Listen in as book cover artist and fiction writer develop a fantasy cover.
By Judith Harlan.
We work with several terrific artists and lots of talented writers, and one of the most fascinating aspects of publishing for me is the design and creation of the book cover. Arguably, a cover is huge – in fact, most will tell you it is the biggest factor – in marketing a book online, so we all spend a great deal of time finessing cover design and message. We email, we chat, we Facebook and send images back and forth. Every speck of color carries a purpose on a book cover, every word stays on message.

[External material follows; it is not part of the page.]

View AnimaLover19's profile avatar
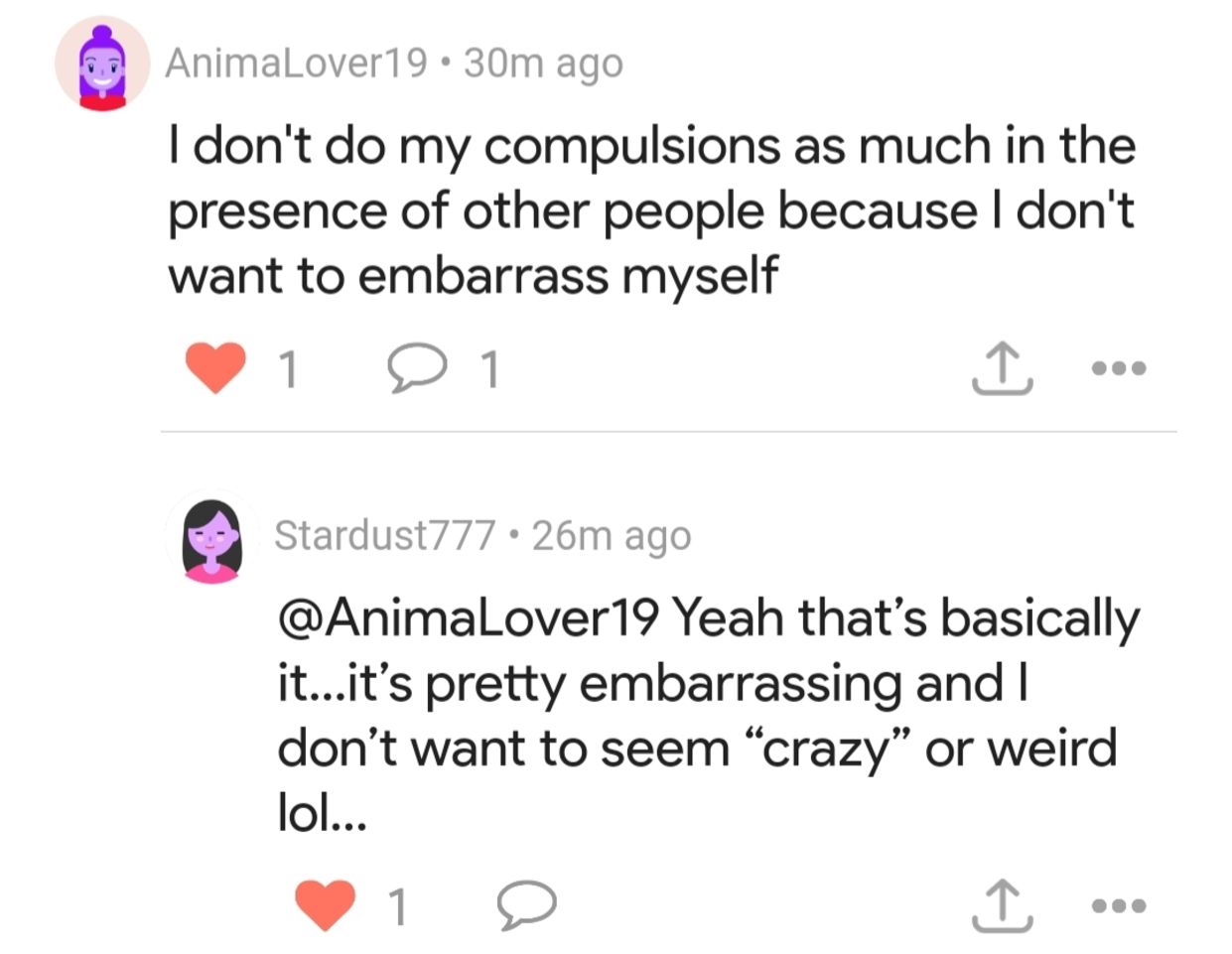102,65
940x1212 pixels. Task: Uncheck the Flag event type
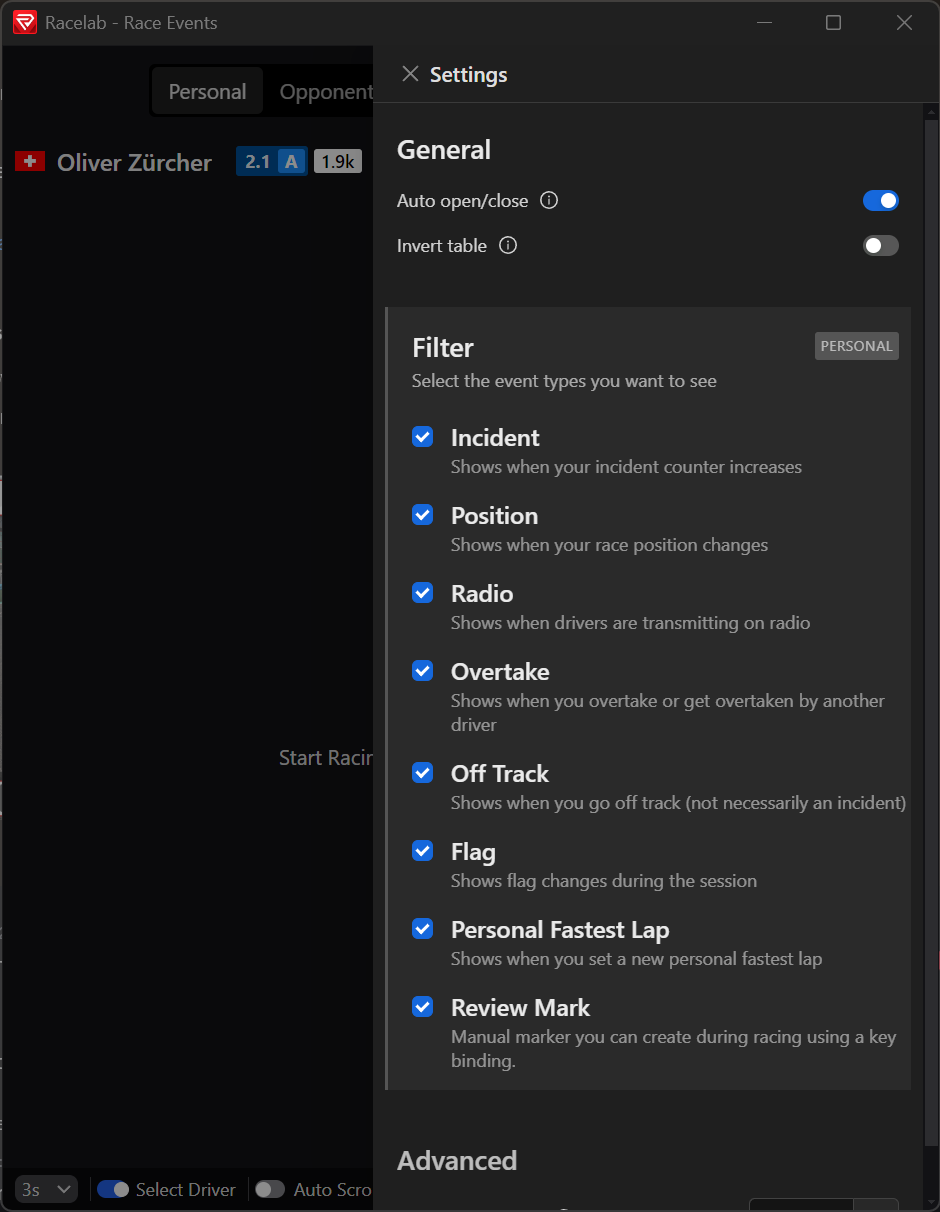[422, 850]
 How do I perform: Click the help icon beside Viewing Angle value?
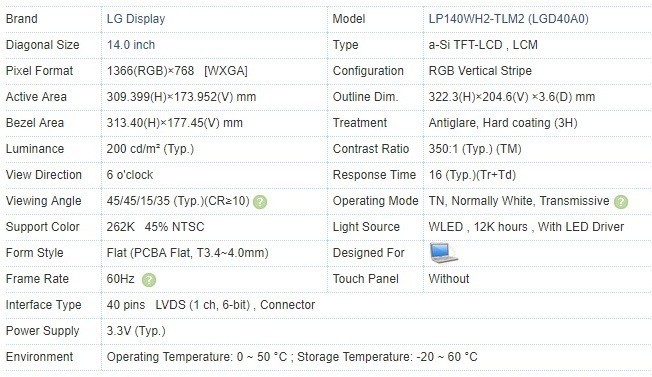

Artist and Writer come together in the best of teams in development. Joe Calkins, who has designed covers for Lucky Bat Books and others, recently sent us the graphic here to show the evolution of the cover of Kim Headlee’s upcoming book, Dawnflight, to be published by Lucky Bat Books. We all loved a brief peek into the artistic process, so I thought you would, too.
And here are brief excerpts of the conversation among us all that shot back and forth across the Internet as Joe created the cover and Kim worked with him to express the theme of her Arthurian romance.
Joe Calkins: The first thing that comes to mind for a cover layout is to combine elements of the two examples you sent. Something similar to the silhouette of the figure and the stones could be at the bottom of the image with a more close up view of the female warrior on the top, maybe from the waist up with her lower half fading into the sky of the image on the bottom if that makes sense. I’ll work up a rough comp and send it over.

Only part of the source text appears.